_EXERCISE DETAILS_. Find the string "agent" in the entries and copy each line that has it.

== RECORDS SUPPLIED ==

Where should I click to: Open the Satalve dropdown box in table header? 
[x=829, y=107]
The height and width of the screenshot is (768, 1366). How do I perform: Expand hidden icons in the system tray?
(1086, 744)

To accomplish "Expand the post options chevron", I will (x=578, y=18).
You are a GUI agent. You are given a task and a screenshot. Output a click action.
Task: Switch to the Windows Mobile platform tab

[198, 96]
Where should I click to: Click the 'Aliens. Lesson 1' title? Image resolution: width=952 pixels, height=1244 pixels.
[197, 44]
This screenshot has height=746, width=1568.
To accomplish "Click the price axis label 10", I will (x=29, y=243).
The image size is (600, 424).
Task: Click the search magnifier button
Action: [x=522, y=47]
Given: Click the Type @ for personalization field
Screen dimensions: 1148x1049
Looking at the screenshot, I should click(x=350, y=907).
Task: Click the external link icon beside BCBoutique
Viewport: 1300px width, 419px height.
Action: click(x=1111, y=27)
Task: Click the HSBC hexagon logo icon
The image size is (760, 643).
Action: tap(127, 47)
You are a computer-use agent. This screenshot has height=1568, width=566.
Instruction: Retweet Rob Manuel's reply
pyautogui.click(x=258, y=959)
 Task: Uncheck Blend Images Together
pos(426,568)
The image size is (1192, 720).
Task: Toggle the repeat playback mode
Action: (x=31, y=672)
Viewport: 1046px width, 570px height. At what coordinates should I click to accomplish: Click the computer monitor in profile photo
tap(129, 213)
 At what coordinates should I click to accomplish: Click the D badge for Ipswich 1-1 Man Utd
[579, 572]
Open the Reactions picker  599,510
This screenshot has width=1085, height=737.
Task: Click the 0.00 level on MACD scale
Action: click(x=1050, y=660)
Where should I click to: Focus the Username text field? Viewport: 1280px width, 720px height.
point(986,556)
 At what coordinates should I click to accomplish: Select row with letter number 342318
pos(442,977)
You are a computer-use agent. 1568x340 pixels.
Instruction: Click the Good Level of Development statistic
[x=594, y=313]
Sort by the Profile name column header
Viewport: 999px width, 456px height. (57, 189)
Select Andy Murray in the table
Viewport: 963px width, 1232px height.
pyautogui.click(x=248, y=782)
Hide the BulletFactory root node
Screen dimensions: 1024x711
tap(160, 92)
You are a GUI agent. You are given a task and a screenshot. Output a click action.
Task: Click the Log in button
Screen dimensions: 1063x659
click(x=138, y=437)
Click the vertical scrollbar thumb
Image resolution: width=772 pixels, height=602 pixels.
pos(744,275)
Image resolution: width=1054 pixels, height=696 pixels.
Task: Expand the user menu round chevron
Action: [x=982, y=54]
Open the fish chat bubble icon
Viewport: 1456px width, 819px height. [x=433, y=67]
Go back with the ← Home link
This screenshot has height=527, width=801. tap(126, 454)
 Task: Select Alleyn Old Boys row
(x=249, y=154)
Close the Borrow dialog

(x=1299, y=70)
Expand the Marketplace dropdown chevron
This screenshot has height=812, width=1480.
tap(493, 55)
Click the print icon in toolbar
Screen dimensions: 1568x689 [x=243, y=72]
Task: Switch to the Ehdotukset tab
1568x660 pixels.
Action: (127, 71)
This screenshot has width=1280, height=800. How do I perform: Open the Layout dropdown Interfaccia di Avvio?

===

_WRITTEN ANSWER_.
You are a GUI agent. You are given a task and a screenshot. Output a click action.
You are a computer-use agent. This screenshot has height=1568, width=566.
You are a computer-use agent. 1568x340 pixels.
You are a GUI agent. You are given a task and a screenshot. Output a click action.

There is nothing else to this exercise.